AI Safety and Alignment
October
13th–17th, 2025
Oxford
A 5-day intensive course on foundational concepts and frontier
research in the field of AI safety and alignment.
Topics:
- The alignment problem, foundations and present day.
- Frontier alignment methods and evaluation.
- Interpretability and monitoring.
- Sociotechnical aspects of AI alignment.
Lecturer: Fazl
Barez.
Teaching assistants: Hunar Batra, Matthew Farrugia-Roberts, James Oldfield, and Marta
Ziosi (Guest Speaker/Tutor).
Guest lecturers:
- Yoshua Bengio, Université de Montréal, Mila, &
LawZero.
- Neel Nanda, Google DeepMind.
- Joslyn Barnhart, Google DeepMind.
- Robert Trager, Oxford Martin AI Governance
Initiative.
Schedule:
- Lectures: 10:00–13:00 Monday–Thursday. LR7,
Information Engineering Building. Open to all Oxford
students. Recorded.
- Labs: 14:00–17:00 Monday–Thursday. Eagle House.
Reserved for AIMS CDT
students. Lab materials will be made available.
- Guest speaker day: 10:00–16:30 Friday.
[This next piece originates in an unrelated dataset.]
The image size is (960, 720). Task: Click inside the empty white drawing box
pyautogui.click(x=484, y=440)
Location
TBD. Open to all Oxford students.
Prerequisites:
- Mathematical maturity with proficiency in probability, optimization,
and machine learning.
- Familiarity with neural networks, gradient descent, and deep
learning fundamentals.
- Python programming experience and ability to train basic neural
networks.
Syllabus
The alignment problem (Monday, October
13th):
- Introduction to the alignment problem.
- Outer and inner alignment.
- Deceptive alignment, sandbagging, and scheming.
- Lab: Specification gaming and goal misgeneralisation in grid
worlds.
Alignment methods and evaluation (Tuesday, October
14th):
- Frontier model training and alignment pipeline.
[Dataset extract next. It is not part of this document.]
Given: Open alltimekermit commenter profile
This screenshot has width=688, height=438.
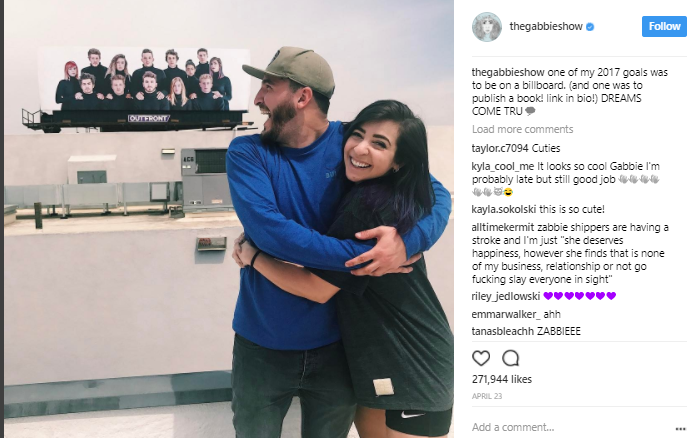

- Alignment methods: RLHF, constitutional AI, deliberative alignment,
weak-to-strong generalisation.
- Benchmarks, evaluation, and scalable oversight.
- Lab: RLHF and Constitutional AI.
Interpretability and monitoring (Wednesday, October
15th):
- Mechanistic interpretability.
- Scheming, sandbagging, and monitoring.
- Case study: Sleeper agents.
- Lab: Activation patching in a large language model.
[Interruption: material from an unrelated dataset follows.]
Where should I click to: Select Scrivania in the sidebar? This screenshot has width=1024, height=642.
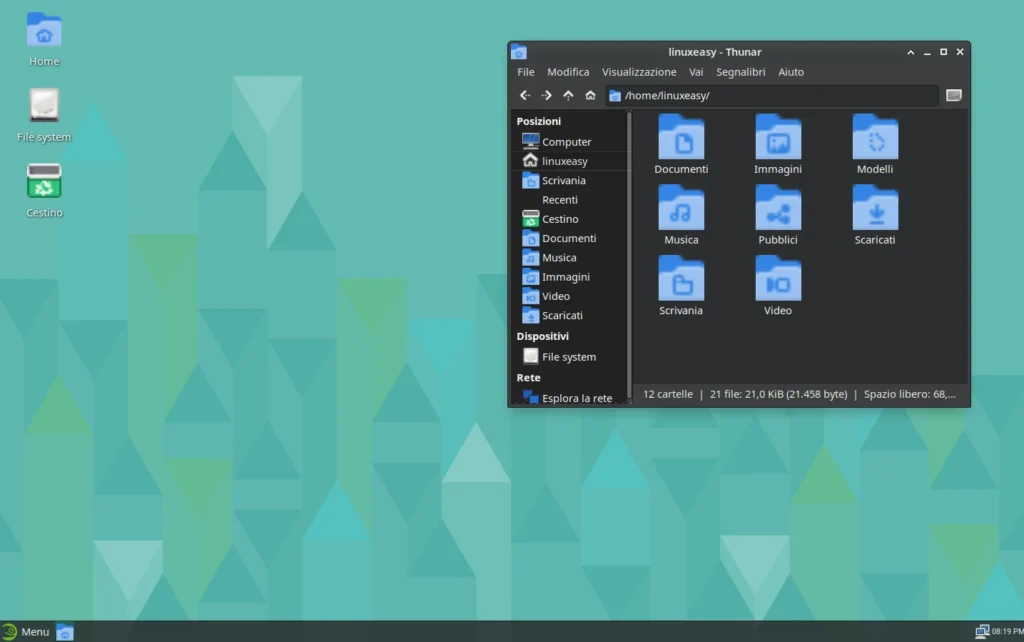point(562,180)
Sociotechnical aspects of AI alignment (Thursday,
October 16th):
- Governance frameworks and coordination.
- Economic impacts of transformative AI.
- Security applications and dual-use risks.
- Lab: Policy practicum.
Guest speaker day (Friday, October
17th):
- Robert Trager (topic TBA).
- Joslyn Barnhart (topic TBA).
- Neel Nanda (topic TBA).
- Yoshua Bengio (topic TBA).
Assessment
To pass the module, AIMS students must:
- Participate in labs Monday–Thursday.
- Complete a 1,500 word report on a chosen alignment failure mode. The
report is to be completed during the labs (after completing the day’s
exercises) and outside of contact hours.
The deadline for the report is Monday, October 20th,
23:59.